▸ PROBLEM TO WORK ON:
Set down each record that follows exactly. Drop the images.

Stored dataset items
===============

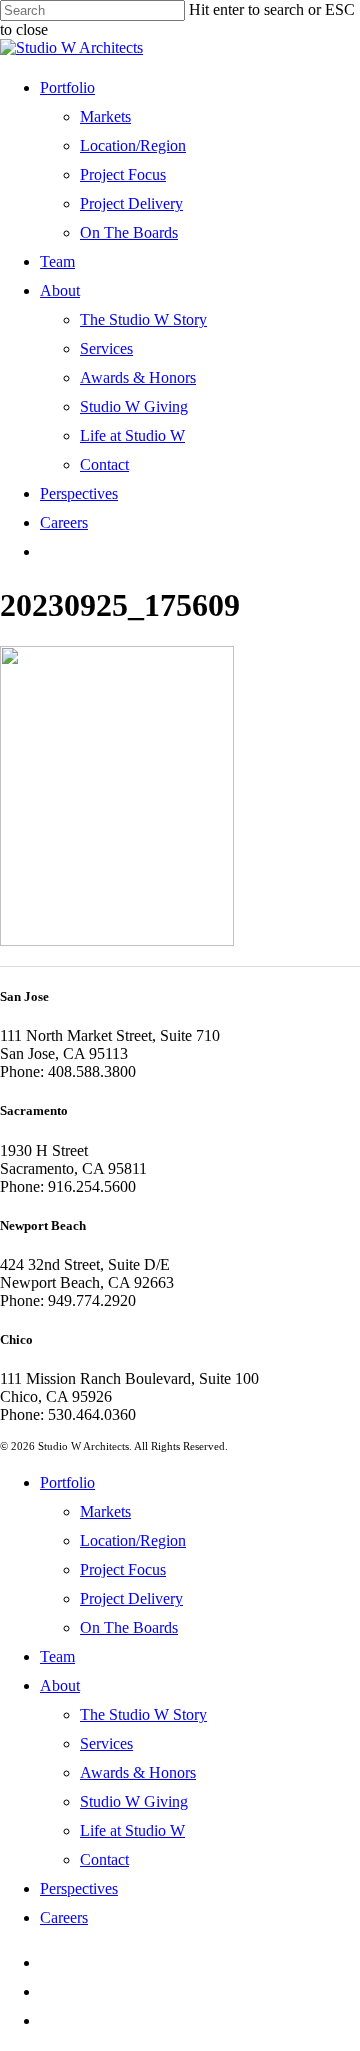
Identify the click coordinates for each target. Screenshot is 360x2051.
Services (106, 1743)
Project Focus (123, 1569)
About (60, 1685)
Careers (64, 1917)
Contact (104, 1859)
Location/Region (133, 1540)
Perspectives (79, 1888)
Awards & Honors (138, 1772)
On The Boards (129, 1627)
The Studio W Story (143, 1714)
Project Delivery (131, 1598)
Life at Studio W (132, 1830)
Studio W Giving (134, 1801)
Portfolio (67, 1482)
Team (57, 1656)
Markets (105, 1511)
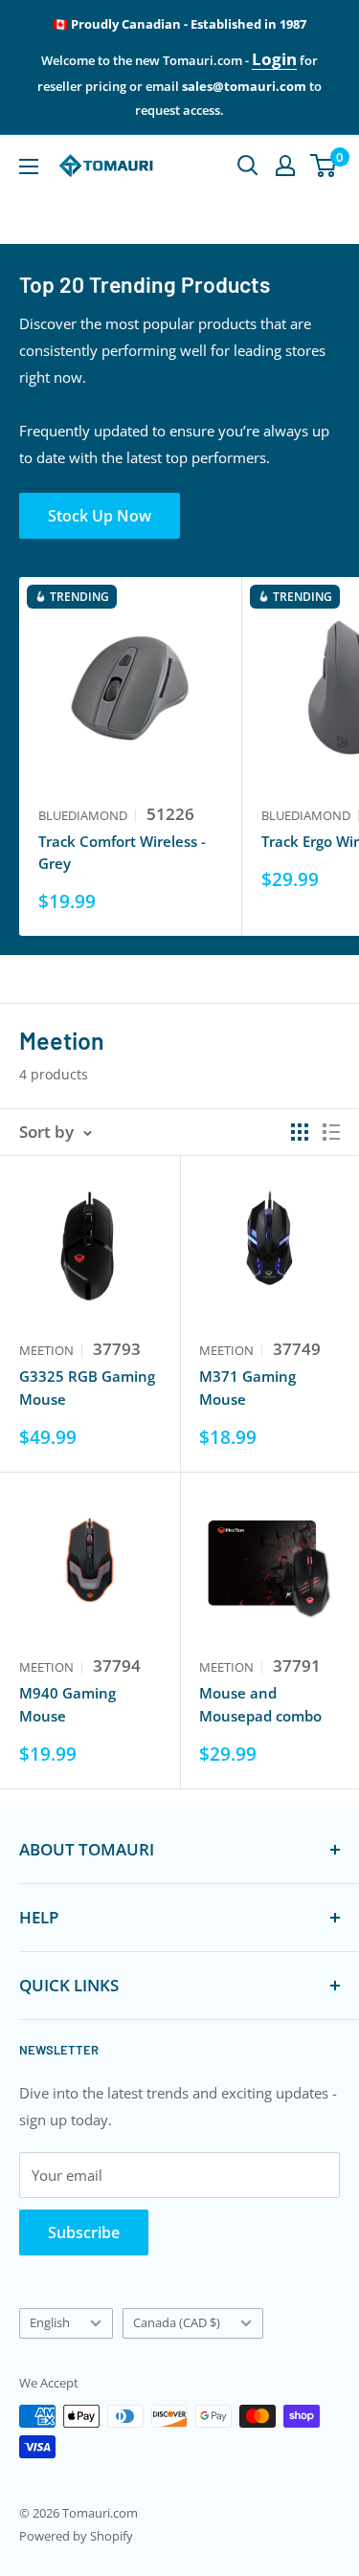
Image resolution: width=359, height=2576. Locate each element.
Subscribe (84, 2232)
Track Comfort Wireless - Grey (122, 852)
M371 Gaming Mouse (247, 1387)
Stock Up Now (99, 515)
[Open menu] (28, 166)
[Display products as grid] (299, 1132)
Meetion (46, 1350)
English (50, 2322)
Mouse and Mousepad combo (260, 1703)
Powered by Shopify (76, 2535)
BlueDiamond (82, 815)
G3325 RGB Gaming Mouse (87, 1387)
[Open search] (247, 165)
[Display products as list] (331, 1132)
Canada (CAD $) (176, 2322)
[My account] (285, 165)
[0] (324, 165)
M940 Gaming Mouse (67, 1703)
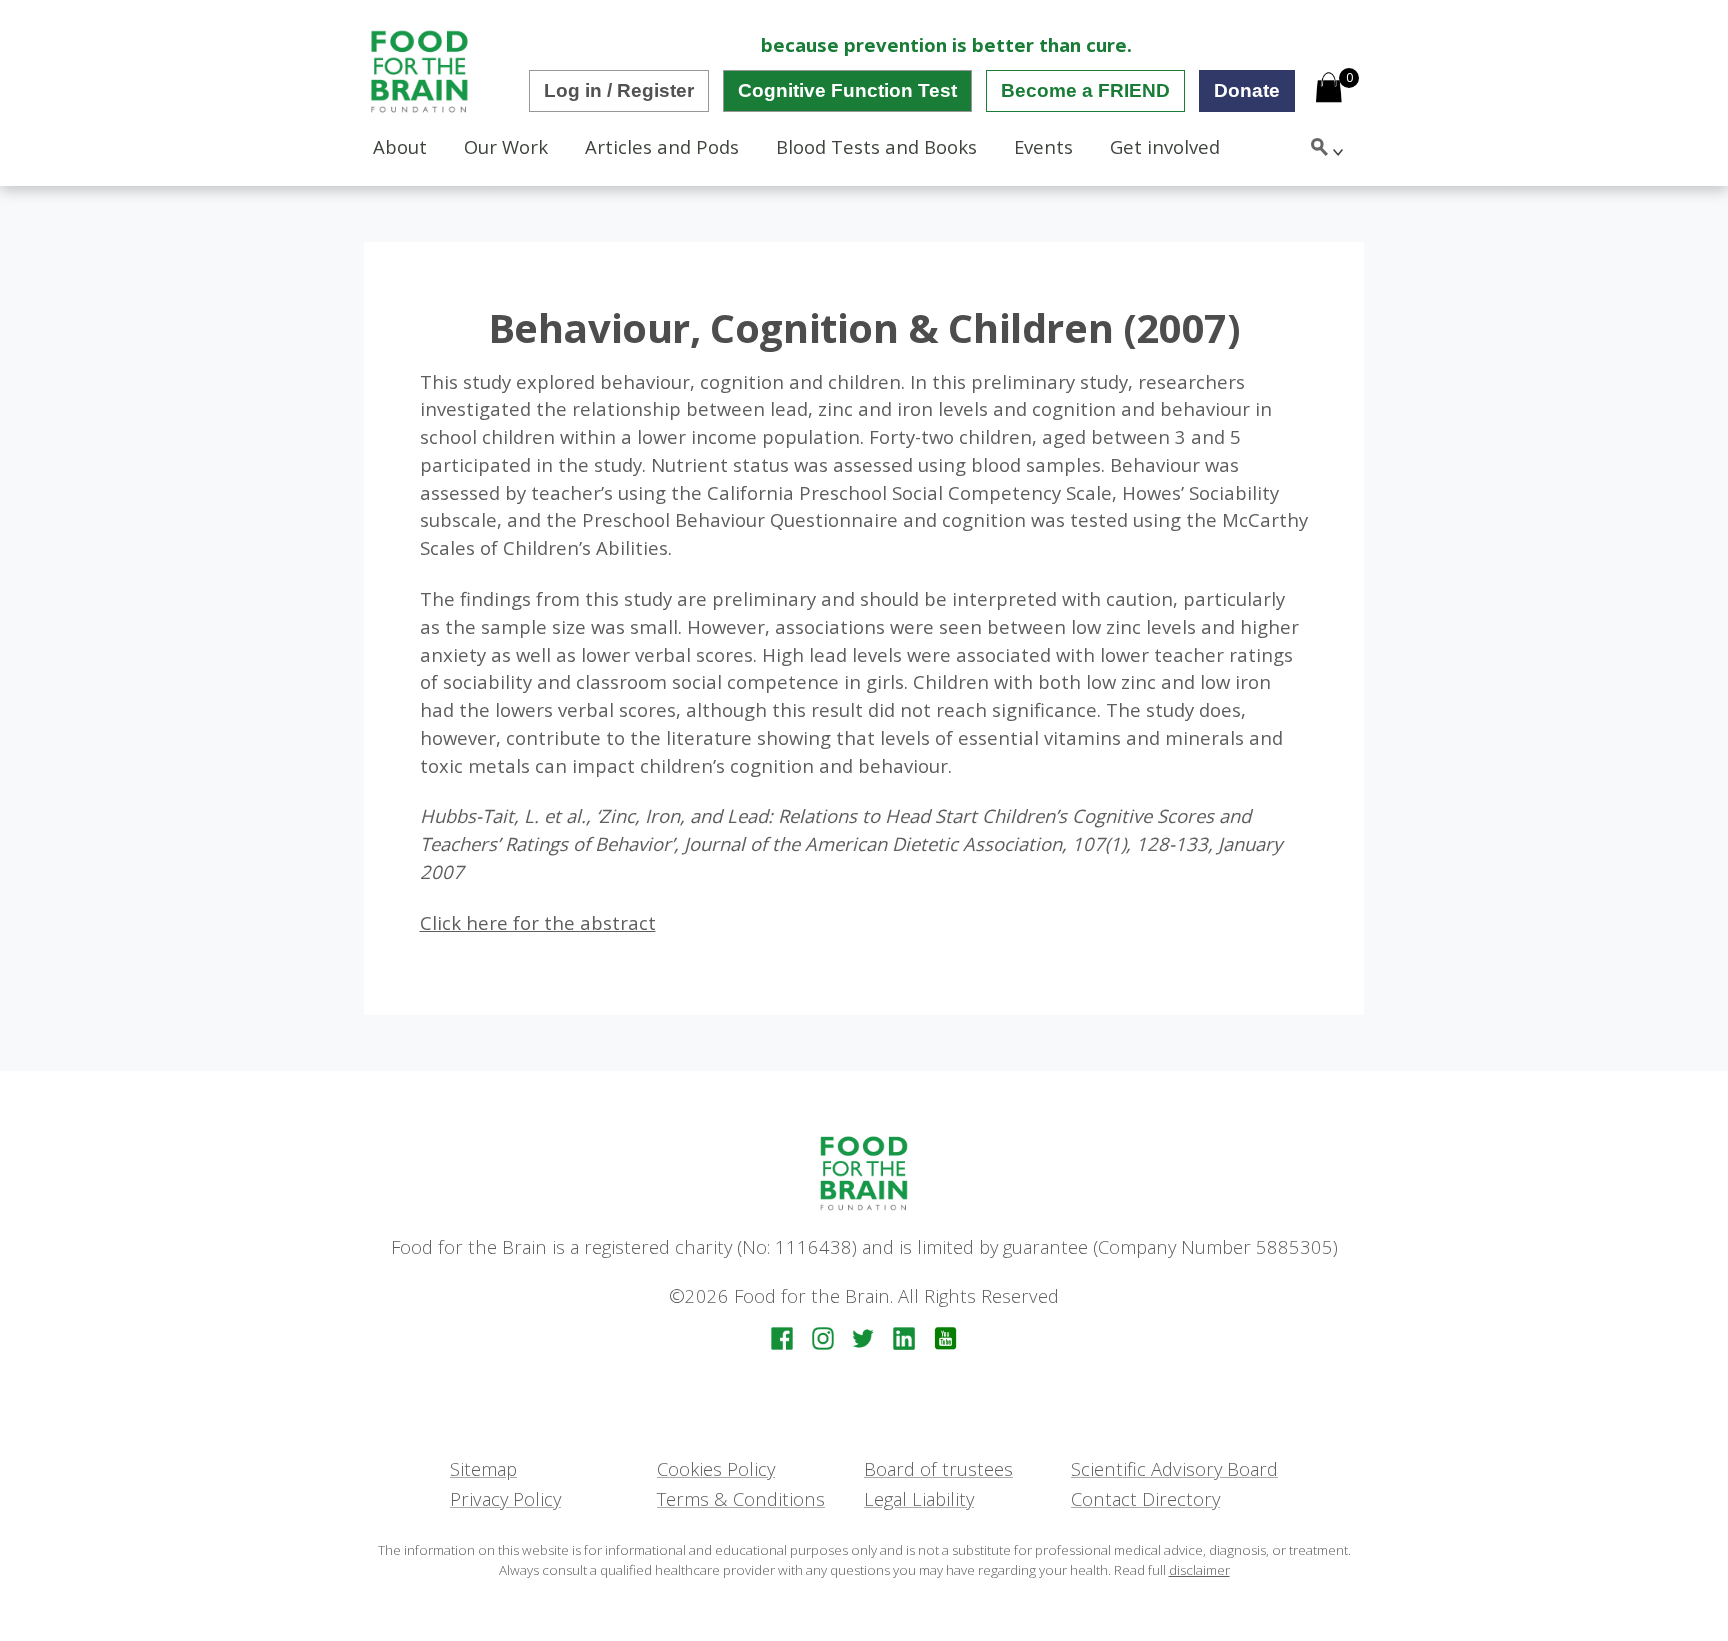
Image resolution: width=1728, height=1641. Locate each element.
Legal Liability (919, 1498)
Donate (1247, 90)
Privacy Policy (505, 1498)
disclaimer (1199, 1570)
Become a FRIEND (1085, 90)
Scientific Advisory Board (1174, 1468)
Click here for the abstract (538, 922)
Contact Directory (1145, 1498)
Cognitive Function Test (847, 90)
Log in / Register (619, 90)
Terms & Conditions (741, 1498)
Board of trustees (938, 1468)
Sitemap (483, 1468)
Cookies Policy (716, 1468)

===============

▸ EXPECTED OUTPUT:
Identify the click coordinates for each target. Screenshot is 360x2051.
Services (106, 1743)
Project Focus (123, 1569)
About (60, 1685)
Careers (64, 1917)
Contact (104, 1859)
Location/Region (133, 1540)
Perspectives (79, 1888)
Awards & Honors (138, 1772)
On The Boards (129, 1627)
The Studio W Story (143, 1714)
Project Delivery (131, 1598)
Life at Studio W (132, 1830)
Studio W Giving (134, 1801)
Portfolio (67, 1482)
Team (57, 1656)
Markets (105, 1511)
Image resolution: width=359, height=2576. Locate each element.
Subscribe (84, 2232)
Track Comfort Wireless - Grey (122, 852)
M371 Gaming Mouse (247, 1387)
Stock Up Now (99, 515)
[Open menu] (28, 166)
[Display products as grid] (299, 1132)
Meetion (46, 1350)
English (50, 2322)
Mouse and Mousepad combo (260, 1703)
Powered by Shopify (76, 2535)
BlueDiamond (82, 815)
G3325 RGB Gaming Mouse (87, 1387)
[Open search] (247, 165)
[Display products as list] (331, 1132)
Canada (CAD $) (176, 2322)
[My account] (285, 165)
[0] (324, 165)
M940 Gaming Mouse (67, 1703)
Image resolution: width=1728, height=1641. Locate each element.
Legal Liability (919, 1498)
Donate (1247, 90)
Privacy Policy (505, 1498)
disclaimer (1199, 1570)
Become a FRIEND (1085, 90)
Scientific Advisory Board (1174, 1468)
Click here for the abstract (538, 922)
Contact Directory (1145, 1498)
Cognitive Function Test (847, 90)
Log in / Register (619, 90)
Terms & Conditions (741, 1498)
Board of trustees (938, 1468)
Sitemap (483, 1468)
Cookies Policy (716, 1468)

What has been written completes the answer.